## STATED GOAL
Copy out every one of the entries below, word for word.
━━━ RECORDS SUPPLIED
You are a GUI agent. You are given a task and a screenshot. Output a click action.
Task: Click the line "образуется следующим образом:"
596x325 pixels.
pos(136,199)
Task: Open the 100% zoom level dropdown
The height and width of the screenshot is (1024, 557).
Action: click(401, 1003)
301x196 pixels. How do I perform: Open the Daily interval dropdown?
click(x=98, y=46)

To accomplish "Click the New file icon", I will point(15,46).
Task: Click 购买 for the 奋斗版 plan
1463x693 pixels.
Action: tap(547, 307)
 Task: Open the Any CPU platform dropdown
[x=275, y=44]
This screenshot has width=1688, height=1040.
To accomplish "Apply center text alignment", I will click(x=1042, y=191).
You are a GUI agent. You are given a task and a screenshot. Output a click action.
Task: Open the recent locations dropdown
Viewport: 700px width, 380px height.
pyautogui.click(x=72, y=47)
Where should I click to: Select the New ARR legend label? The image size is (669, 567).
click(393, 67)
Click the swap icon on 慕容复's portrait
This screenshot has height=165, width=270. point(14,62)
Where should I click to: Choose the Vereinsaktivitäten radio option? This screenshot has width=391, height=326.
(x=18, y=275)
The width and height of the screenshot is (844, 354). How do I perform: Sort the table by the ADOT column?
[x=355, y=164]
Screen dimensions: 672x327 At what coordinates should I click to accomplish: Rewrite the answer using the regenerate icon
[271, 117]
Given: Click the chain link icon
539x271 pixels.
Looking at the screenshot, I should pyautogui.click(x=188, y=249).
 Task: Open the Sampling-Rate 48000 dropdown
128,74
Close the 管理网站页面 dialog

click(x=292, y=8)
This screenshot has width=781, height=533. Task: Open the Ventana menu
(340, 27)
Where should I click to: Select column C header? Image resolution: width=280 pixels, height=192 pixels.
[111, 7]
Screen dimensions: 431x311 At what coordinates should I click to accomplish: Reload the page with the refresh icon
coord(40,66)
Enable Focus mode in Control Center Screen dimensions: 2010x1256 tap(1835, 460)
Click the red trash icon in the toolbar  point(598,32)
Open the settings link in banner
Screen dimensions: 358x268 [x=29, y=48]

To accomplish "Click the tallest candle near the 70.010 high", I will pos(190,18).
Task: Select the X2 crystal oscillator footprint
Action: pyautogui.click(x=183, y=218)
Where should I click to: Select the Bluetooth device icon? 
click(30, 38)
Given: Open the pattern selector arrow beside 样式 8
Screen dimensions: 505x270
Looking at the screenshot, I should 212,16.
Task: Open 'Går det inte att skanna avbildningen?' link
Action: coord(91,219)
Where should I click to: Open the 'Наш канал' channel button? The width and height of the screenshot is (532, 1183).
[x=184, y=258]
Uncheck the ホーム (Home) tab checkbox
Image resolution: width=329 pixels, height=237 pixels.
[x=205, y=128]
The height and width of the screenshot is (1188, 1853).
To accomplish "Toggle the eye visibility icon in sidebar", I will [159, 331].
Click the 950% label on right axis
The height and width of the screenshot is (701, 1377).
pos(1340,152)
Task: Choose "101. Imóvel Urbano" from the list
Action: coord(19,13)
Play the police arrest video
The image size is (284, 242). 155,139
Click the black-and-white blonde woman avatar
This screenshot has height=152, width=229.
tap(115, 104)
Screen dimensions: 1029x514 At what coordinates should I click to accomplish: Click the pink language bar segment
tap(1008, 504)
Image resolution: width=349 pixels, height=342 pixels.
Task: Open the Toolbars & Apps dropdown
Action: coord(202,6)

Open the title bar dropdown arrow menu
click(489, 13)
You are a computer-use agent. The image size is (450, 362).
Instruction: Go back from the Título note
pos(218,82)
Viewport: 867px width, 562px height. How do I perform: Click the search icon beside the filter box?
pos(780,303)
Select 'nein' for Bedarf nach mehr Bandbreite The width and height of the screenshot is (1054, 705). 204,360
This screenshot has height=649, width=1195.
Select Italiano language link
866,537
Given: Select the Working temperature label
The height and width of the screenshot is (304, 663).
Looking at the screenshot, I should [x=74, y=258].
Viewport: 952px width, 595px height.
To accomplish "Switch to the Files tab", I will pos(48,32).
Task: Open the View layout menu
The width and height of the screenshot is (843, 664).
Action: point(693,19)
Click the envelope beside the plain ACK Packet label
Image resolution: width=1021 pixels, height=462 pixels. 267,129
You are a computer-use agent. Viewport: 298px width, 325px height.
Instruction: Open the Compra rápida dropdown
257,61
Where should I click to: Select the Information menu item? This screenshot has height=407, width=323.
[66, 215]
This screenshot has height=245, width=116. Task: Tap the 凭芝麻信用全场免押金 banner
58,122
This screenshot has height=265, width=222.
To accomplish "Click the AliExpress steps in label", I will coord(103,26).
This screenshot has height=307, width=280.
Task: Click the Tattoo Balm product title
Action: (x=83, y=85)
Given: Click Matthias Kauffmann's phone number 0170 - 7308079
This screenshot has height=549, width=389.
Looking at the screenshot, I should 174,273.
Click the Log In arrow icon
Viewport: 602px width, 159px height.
━━━━━━
## TASK OUTPUT
You are a GUI agent. You are given a task and a screenshot. Output a click action.
Task: Click the line "образуется следующим образом:"
596x325 pixels.
pos(136,199)
Task: Open the 100% zoom level dropdown
The height and width of the screenshot is (1024, 557).
Action: click(401, 1003)
301x196 pixels. How do I perform: Open the Daily interval dropdown?
click(x=98, y=46)

To accomplish "Click the New file icon", I will point(15,46).
Task: Click 购买 for the 奋斗版 plan
1463x693 pixels.
Action: tap(547, 307)
 Task: Open the Any CPU platform dropdown
[x=275, y=44]
This screenshot has width=1688, height=1040.
To accomplish "Apply center text alignment", I will click(x=1042, y=191).
You are a GUI agent. You are given a task and a screenshot. Output a click action.
Task: Open the recent locations dropdown
Viewport: 700px width, 380px height.
pyautogui.click(x=72, y=47)
Where should I click to: Select the New ARR legend label? The image size is (669, 567).
click(393, 67)
Click the swap icon on 慕容复's portrait
This screenshot has height=165, width=270. point(14,62)
Where should I click to: Choose the Vereinsaktivitäten radio option? This screenshot has width=391, height=326.
(x=18, y=275)
The width and height of the screenshot is (844, 354). How do I perform: Sort the table by the ADOT column?
[x=355, y=164]
Screen dimensions: 672x327 At what coordinates should I click to accomplish: Rewrite the answer using the regenerate icon
[271, 117]
Given: Click the chain link icon
539x271 pixels.
Looking at the screenshot, I should pyautogui.click(x=188, y=249).
 Task: Open the Sampling-Rate 48000 dropdown
128,74
Close the 管理网站页面 dialog

click(x=292, y=8)
This screenshot has width=781, height=533. Task: Open the Ventana menu
(340, 27)
Where should I click to: Select column C header? Image resolution: width=280 pixels, height=192 pixels.
[111, 7]
Screen dimensions: 431x311 At what coordinates should I click to accomplish: Reload the page with the refresh icon
coord(40,66)
Enable Focus mode in Control Center Screen dimensions: 2010x1256 tap(1835, 460)
Click the red trash icon in the toolbar  point(598,32)
Open the settings link in banner
Screen dimensions: 358x268 [x=29, y=48]

To accomplish "Click the tallest candle near the 70.010 high", I will pos(190,18).
Task: Select the X2 crystal oscillator footprint
Action: pyautogui.click(x=183, y=218)
Where should I click to: Select the Bluetooth device icon? 
click(30, 38)
Given: Open the pattern selector arrow beside 样式 8
Screen dimensions: 505x270
Looking at the screenshot, I should 212,16.
Task: Open 'Går det inte att skanna avbildningen?' link
Action: coord(91,219)
Where should I click to: Open the 'Наш канал' channel button? The width and height of the screenshot is (532, 1183).
[x=184, y=258]
Uncheck the ホーム (Home) tab checkbox
Image resolution: width=329 pixels, height=237 pixels.
[x=205, y=128]
The height and width of the screenshot is (1188, 1853).
To accomplish "Toggle the eye visibility icon in sidebar", I will [159, 331].
Click the 950% label on right axis
The height and width of the screenshot is (701, 1377).
pos(1340,152)
Task: Choose "101. Imóvel Urbano" from the list
Action: coord(19,13)
Play the police arrest video
The image size is (284, 242). 155,139
Click the black-and-white blonde woman avatar
This screenshot has height=152, width=229.
tap(115, 104)
Screen dimensions: 1029x514 At what coordinates should I click to accomplish: Click the pink language bar segment
tap(1008, 504)
Image resolution: width=349 pixels, height=342 pixels.
Task: Open the Toolbars & Apps dropdown
Action: coord(202,6)

Open the title bar dropdown arrow menu
click(489, 13)
You are a computer-use agent. The image size is (450, 362).
Instruction: Go back from the Título note
pos(218,82)
Viewport: 867px width, 562px height. How do I perform: Click the search icon beside the filter box?
pos(780,303)
Select 'nein' for Bedarf nach mehr Bandbreite The width and height of the screenshot is (1054, 705). 204,360
This screenshot has height=649, width=1195.
Select Italiano language link
866,537
Given: Select the Working temperature label
The height and width of the screenshot is (304, 663).
Looking at the screenshot, I should [x=74, y=258].
Viewport: 952px width, 595px height.
To accomplish "Switch to the Files tab", I will pos(48,32).
Task: Open the View layout menu
The width and height of the screenshot is (843, 664).
Action: point(693,19)
Click the envelope beside the plain ACK Packet label
Image resolution: width=1021 pixels, height=462 pixels. 267,129
You are a computer-use agent. Viewport: 298px width, 325px height.
Instruction: Open the Compra rápida dropdown
257,61
Where should I click to: Select the Information menu item? This screenshot has height=407, width=323.
[66, 215]
This screenshot has height=245, width=116. Task: Tap the 凭芝麻信用全场免押金 banner
58,122
This screenshot has height=265, width=222.
To accomplish "Click the AliExpress steps in label", I will coord(103,26).
This screenshot has height=307, width=280.
Task: Click the Tattoo Balm product title
Action: (x=83, y=85)
Given: Click Matthias Kauffmann's phone number 0170 - 7308079
This screenshot has height=549, width=389.
Looking at the screenshot, I should 174,273.
Click the Log In arrow icon
Viewport: 602px width, 159px height.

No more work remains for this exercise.